* _DIRECTIONS FOR THIS TASK_: Pictures excluded, copy word for word the lines from the one holding "Task: Click the magnifier" through the last line below.
=-=-=-=-=
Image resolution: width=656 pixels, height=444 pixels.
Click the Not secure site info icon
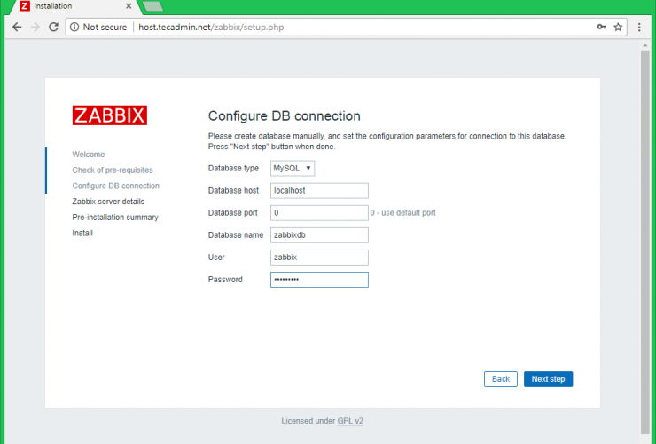74,28
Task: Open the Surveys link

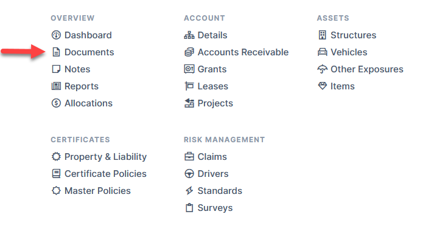Action: [x=209, y=208]
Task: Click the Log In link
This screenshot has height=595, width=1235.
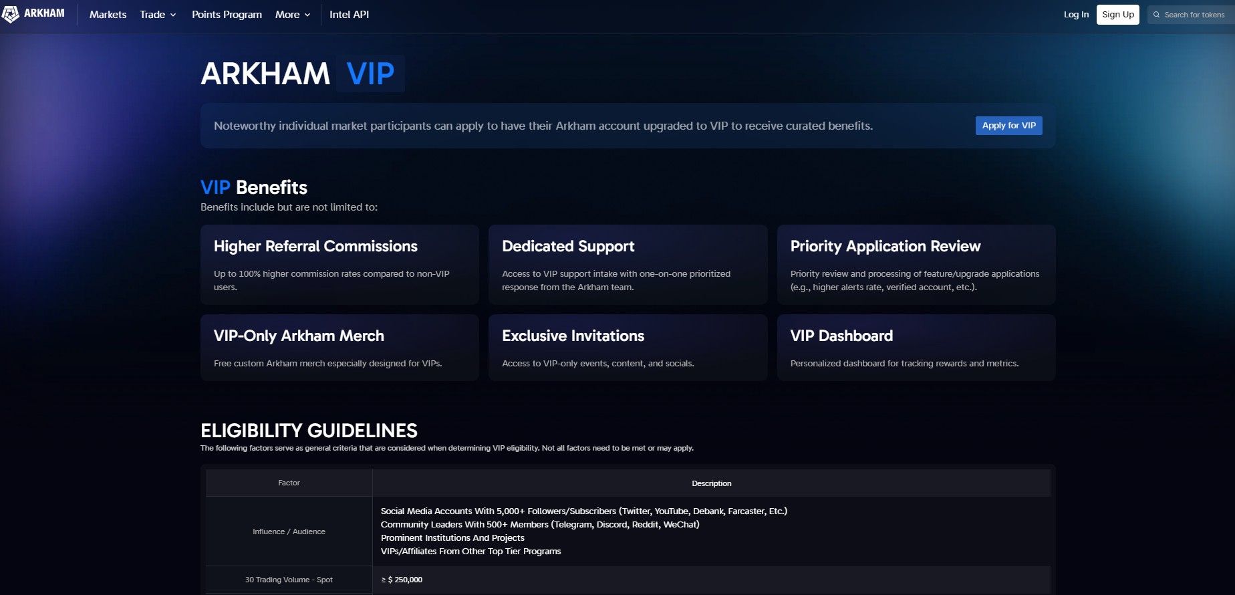Action: [1076, 15]
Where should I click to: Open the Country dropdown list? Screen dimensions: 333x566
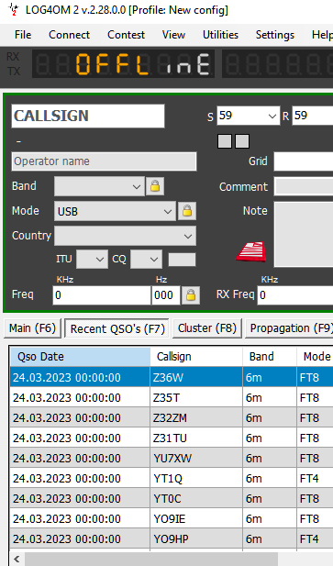click(x=125, y=236)
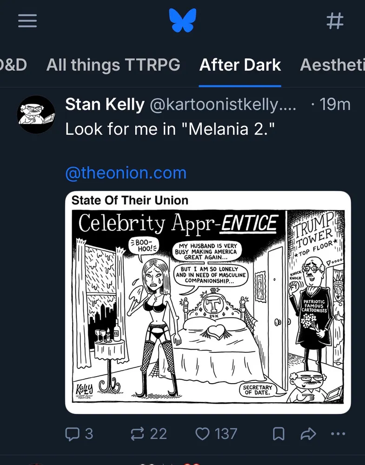Switch to All things TTRPG tab
365x465 pixels.
click(113, 65)
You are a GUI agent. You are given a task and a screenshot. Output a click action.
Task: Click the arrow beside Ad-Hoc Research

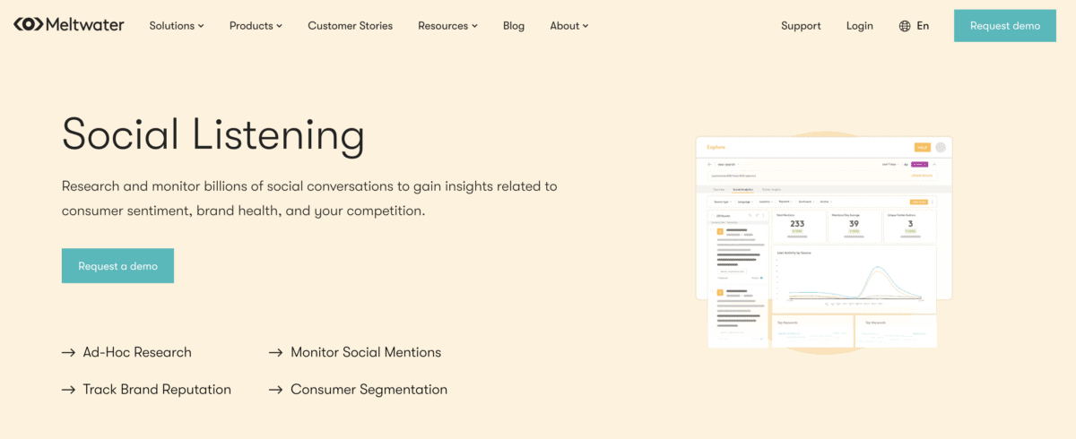tap(68, 353)
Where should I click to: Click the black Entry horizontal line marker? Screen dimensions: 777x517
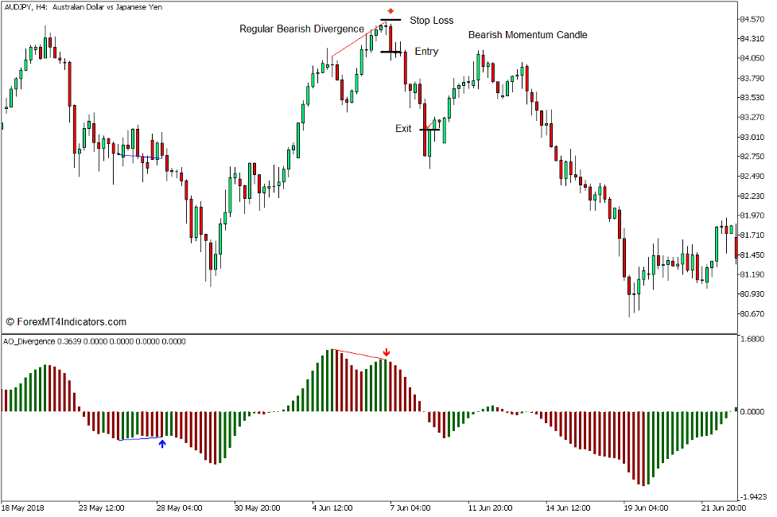(392, 52)
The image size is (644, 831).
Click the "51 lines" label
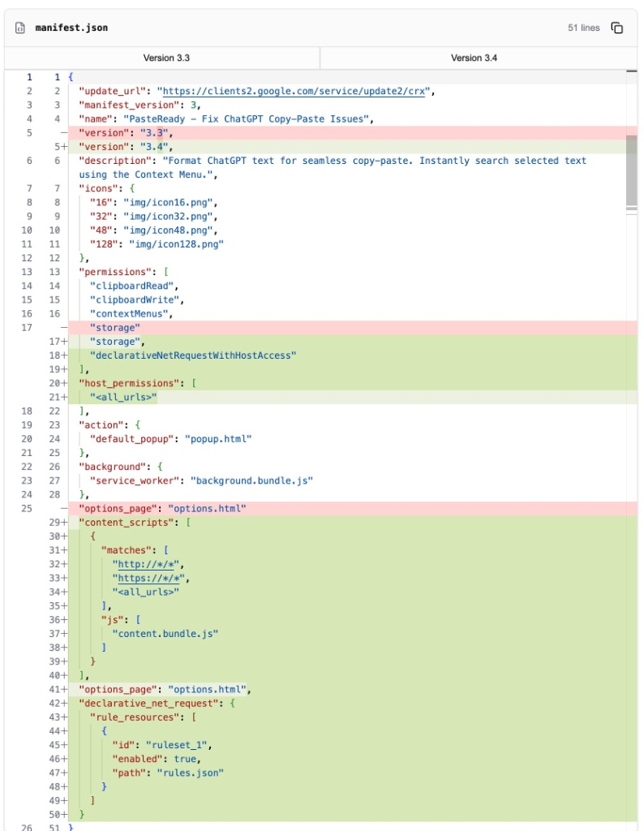point(585,27)
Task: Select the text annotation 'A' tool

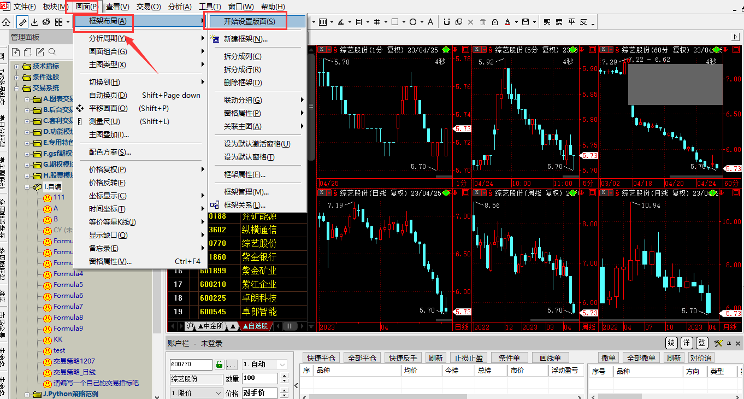Action: [430, 22]
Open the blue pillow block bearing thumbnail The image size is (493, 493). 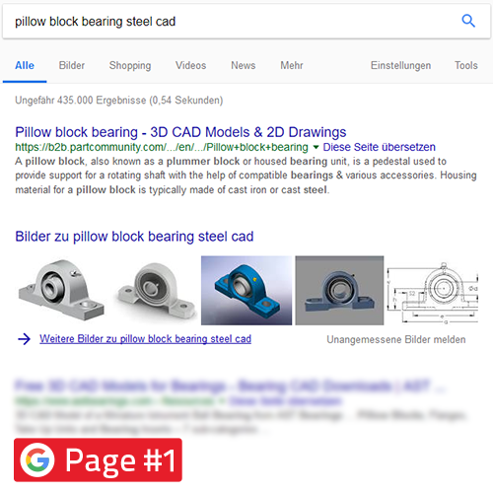click(247, 291)
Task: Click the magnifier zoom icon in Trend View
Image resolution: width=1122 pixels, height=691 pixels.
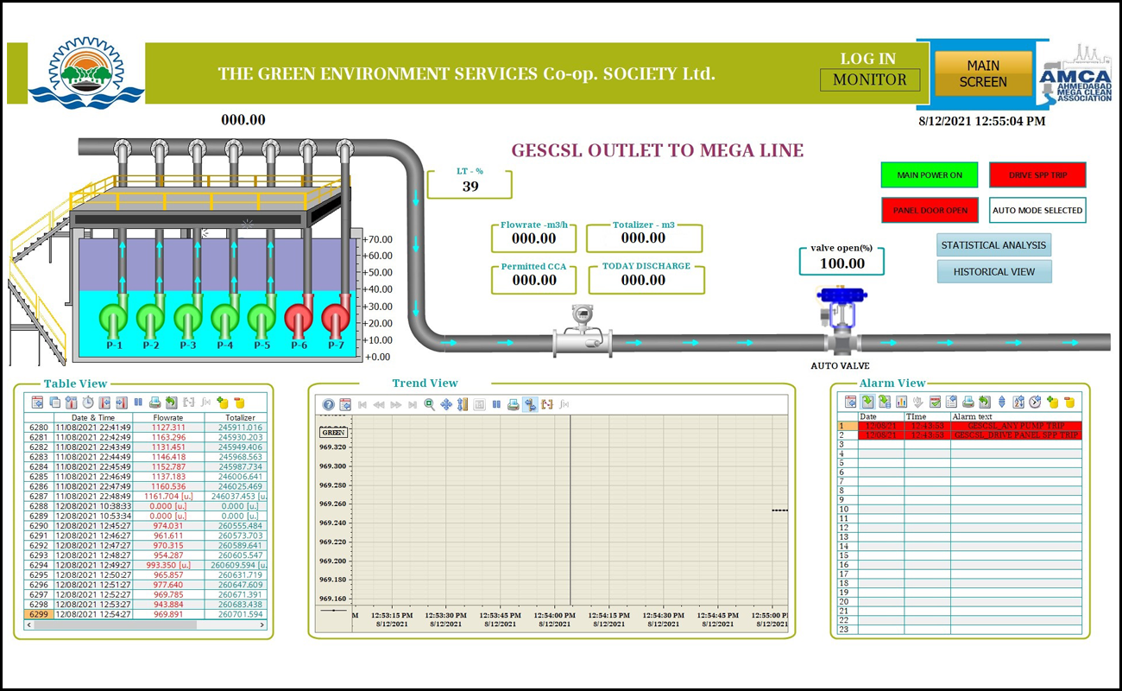Action: (429, 404)
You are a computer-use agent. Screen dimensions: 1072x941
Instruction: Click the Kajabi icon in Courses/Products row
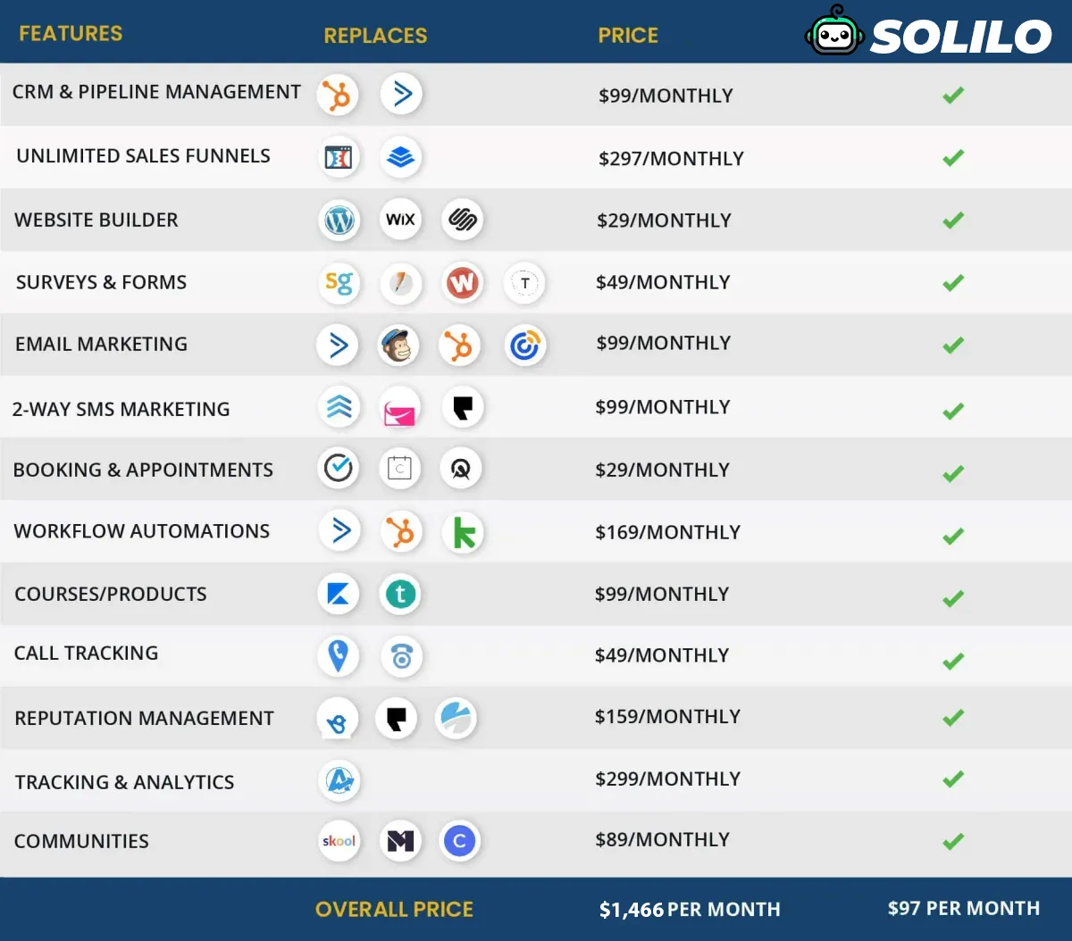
=-=-=-=-=
* _EXPECTED OUTPUT_:
Task: Click the magnifier zoom icon in Trend View
Image resolution: width=1122 pixels, height=691 pixels.
Action: (429, 404)
You are a computer-use agent. Screen dimensions: 1072x941
Instruction: Click the Kajabi icon in Courses/Products row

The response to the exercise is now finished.